**How to complete this task**
Retype, exactly and only, each line from the one containing "Viewport: 1104px width, 566px height." to the end of the records below.
Entries supplied Block Start
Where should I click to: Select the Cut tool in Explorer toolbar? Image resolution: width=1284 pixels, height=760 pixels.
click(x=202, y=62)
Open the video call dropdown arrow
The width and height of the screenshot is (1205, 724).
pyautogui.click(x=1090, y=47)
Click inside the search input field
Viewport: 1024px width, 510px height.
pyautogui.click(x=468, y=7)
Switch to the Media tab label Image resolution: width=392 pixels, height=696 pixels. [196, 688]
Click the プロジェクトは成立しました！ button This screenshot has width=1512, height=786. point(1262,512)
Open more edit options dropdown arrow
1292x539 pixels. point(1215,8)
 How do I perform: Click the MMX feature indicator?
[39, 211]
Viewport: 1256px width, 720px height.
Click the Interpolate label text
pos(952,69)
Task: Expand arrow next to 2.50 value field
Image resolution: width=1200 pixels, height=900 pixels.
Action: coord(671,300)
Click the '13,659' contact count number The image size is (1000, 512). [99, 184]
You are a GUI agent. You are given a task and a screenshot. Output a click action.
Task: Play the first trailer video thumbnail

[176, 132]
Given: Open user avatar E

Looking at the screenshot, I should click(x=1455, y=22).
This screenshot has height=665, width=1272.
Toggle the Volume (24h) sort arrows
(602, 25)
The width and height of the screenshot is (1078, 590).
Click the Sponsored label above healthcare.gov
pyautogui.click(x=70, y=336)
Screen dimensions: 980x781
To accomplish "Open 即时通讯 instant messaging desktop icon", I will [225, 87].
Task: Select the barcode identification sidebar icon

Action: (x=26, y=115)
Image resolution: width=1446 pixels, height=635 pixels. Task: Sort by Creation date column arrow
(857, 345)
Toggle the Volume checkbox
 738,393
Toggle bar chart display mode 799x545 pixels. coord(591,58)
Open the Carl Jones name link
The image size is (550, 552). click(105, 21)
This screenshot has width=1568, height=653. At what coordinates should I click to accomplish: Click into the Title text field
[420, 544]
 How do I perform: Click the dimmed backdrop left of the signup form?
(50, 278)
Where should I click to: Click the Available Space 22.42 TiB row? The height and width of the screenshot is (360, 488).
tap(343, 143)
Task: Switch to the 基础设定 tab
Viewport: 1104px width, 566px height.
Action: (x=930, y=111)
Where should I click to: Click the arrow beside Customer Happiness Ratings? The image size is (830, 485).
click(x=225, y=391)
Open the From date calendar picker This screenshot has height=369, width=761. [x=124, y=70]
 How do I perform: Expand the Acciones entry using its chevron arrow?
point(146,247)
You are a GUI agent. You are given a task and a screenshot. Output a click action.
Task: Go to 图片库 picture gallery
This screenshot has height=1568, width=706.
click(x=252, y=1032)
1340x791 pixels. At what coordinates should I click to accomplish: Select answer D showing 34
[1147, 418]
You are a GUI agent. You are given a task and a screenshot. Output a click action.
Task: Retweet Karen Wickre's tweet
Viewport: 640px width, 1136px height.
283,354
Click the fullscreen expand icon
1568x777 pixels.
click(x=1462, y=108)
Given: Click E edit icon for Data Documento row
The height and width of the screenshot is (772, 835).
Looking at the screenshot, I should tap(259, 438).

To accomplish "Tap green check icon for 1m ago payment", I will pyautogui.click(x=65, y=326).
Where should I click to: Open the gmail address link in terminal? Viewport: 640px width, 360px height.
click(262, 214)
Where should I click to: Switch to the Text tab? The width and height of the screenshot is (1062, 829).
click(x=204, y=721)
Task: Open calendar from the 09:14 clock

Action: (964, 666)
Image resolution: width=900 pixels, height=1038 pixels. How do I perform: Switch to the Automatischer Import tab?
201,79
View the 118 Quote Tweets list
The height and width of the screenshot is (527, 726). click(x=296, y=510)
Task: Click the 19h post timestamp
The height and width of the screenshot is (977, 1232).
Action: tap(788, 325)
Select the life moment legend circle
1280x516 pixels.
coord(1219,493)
Entries supplied Block End
**Expected answer**
Viewport: 1104px width, 566px height.
Action: (x=930, y=111)
Where should I click to: Click the arrow beside Customer Happiness Ratings? The image size is (830, 485).
click(x=225, y=391)
Open the From date calendar picker This screenshot has height=369, width=761. [x=124, y=70]
 How do I perform: Expand the Acciones entry using its chevron arrow?
point(146,247)
You are a GUI agent. You are given a task and a screenshot. Output a click action.
Task: Go to 图片库 picture gallery
This screenshot has height=1568, width=706.
click(x=252, y=1032)
1340x791 pixels. At what coordinates should I click to accomplish: Select answer D showing 34
[1147, 418]
You are a GUI agent. You are given a task and a screenshot. Output a click action.
Task: Retweet Karen Wickre's tweet
Viewport: 640px width, 1136px height.
283,354
Click the fullscreen expand icon
1568x777 pixels.
click(x=1462, y=108)
Given: Click E edit icon for Data Documento row
The height and width of the screenshot is (772, 835).
Looking at the screenshot, I should tap(259, 438).

To accomplish "Tap green check icon for 1m ago payment", I will pyautogui.click(x=65, y=326).
Where should I click to: Open the gmail address link in terminal? Viewport: 640px width, 360px height.
click(262, 214)
Where should I click to: Switch to the Text tab? The width and height of the screenshot is (1062, 829).
click(x=204, y=721)
Task: Open calendar from the 09:14 clock

Action: (964, 666)
Image resolution: width=900 pixels, height=1038 pixels. How do I perform: Switch to the Automatischer Import tab?
201,79
View the 118 Quote Tweets list
The height and width of the screenshot is (527, 726). click(x=296, y=510)
Task: Click the 19h post timestamp
The height and width of the screenshot is (977, 1232).
Action: tap(788, 325)
Select the life moment legend circle
1280x516 pixels.
coord(1219,493)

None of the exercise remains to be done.